[Date Prev][Date Next][Thread Prev][Thread Next][Date Index][Thread Index]
RE: draft-bonica-tunneltrace-02
Hi Ping....please see my response below.
regards, Neil
>
> Here is what I think on auto-detection and atuo-handling:
>
> 1. The operators should have the option to turn on some "ping-like"
> function on the suspicious LSPs at ingress LSRs. These LSPs will be
> queries periodically. It's important to make sure that this function
> won't introduce too much overhead.
NH=> Well I agree that is 1 option, and for some operators/applications this
may be good enough. However it has some limitations:
- because you don't know a priori where faults will occur you either
(i) have to turn it on for all important LSPs or (ii) revert back to using
the customer as the defect detection tool;
- it can't detect/diagnose defects other than simple breaks (these
should be easy to spot anyway IMO);
- it takes no consequent actions.....like suppressing alarms in client
layers, or protecting customer traffic (ie squelching traffic) if there is
traffic leakage observed, etc;
- there are no well-defined/agreed defects (and no agreed consequent
action as noted above), and as a consequence no well defined availability
metrics....and as a further consequence no possibility to relate any QoS
metrics gathered to available time. This has both interworking implications
and means operators/customers have no agreed base for availability/QoS SLAs;
- LSP-ping only works with RSVP-TE....we need a solution that is
control-plane agnostic (inc case of no control-plane) and client layer
agnostic (ie XoverMPLS).
Can I ask if you have ever read Y.1710/1711? All the above is catered for
by very simple means. A trivial keepalive flow (CV) that contains the LSP
source address....and an FDI, sent upwards of failure, to tell higher layers
'failure lower down so don't raise alarms'. There is also a BDI in case you
want to tell the upstream end of a downstream problem, eg unidirectional
monitoring of availability of a bi-directional LSP or for invoking 1/M:1/N
prot-sw. And that's about it......so Y.1711 is generic, extremely powerful
and comprehensive and yet very simple.
>
> 2. If a LSP is in trouble, it would be nice to have the "traceroute"
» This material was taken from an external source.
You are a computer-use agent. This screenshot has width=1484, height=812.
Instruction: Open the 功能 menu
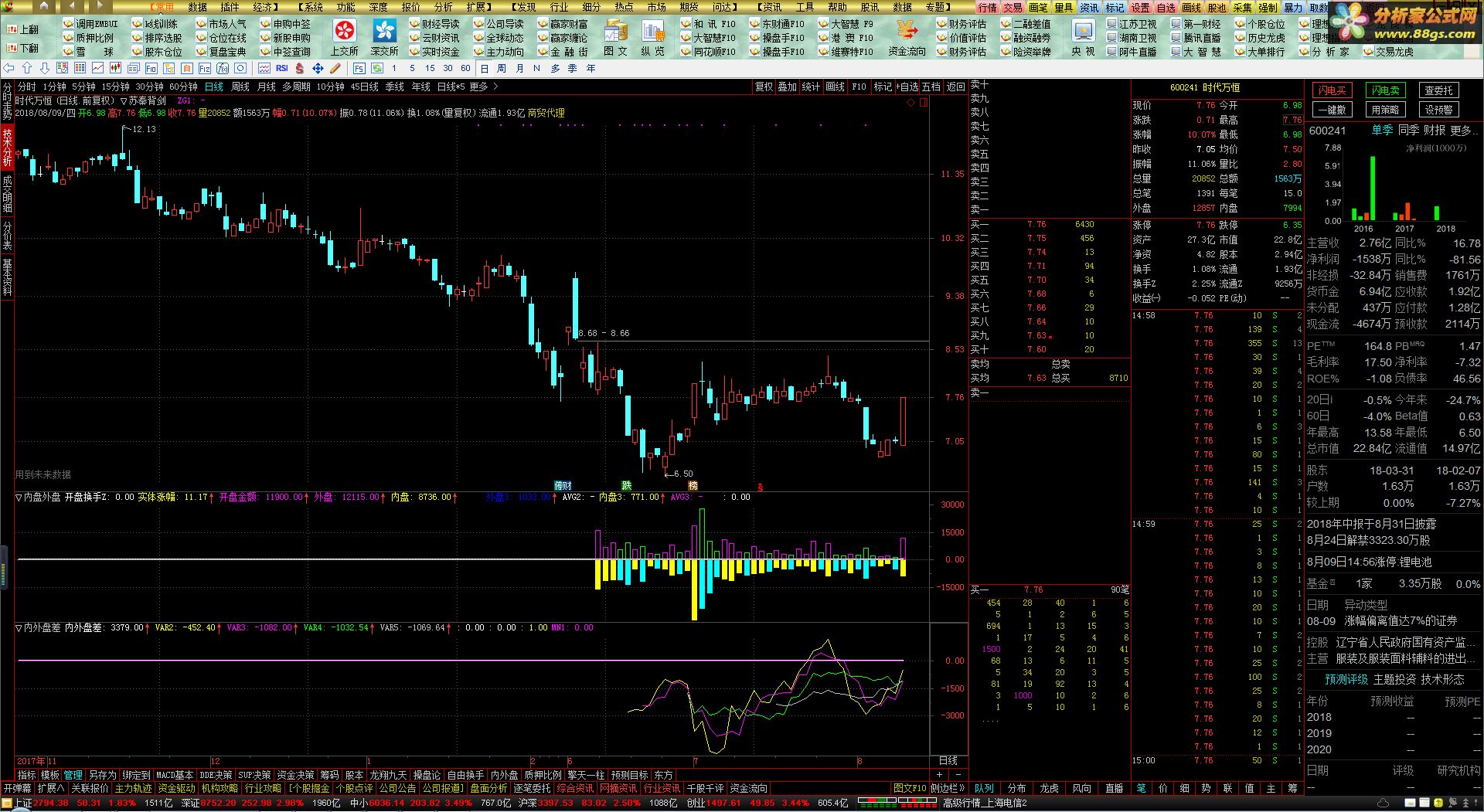345,7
> function kick in automatically. Eventually, the trouble spot can be
> located and reported.
NH=> Well I think its more than this as noted above. Trace-Route is a 'nice
to have' ad hoc diagnostic tool. I looked at how to do it for MPLS sometime
ago (and I think I have a good solution) but I put it on a back-burner
because defect detection/handling and how to measure availability needed
sorting 1st....I can now return to the area of enhanced ad hoc tools. I
(and my Ops people) also want to define a P-flow so we can turn-on some more
detailed QoS metric collection, so I intend to look at that also.
<snipped NH>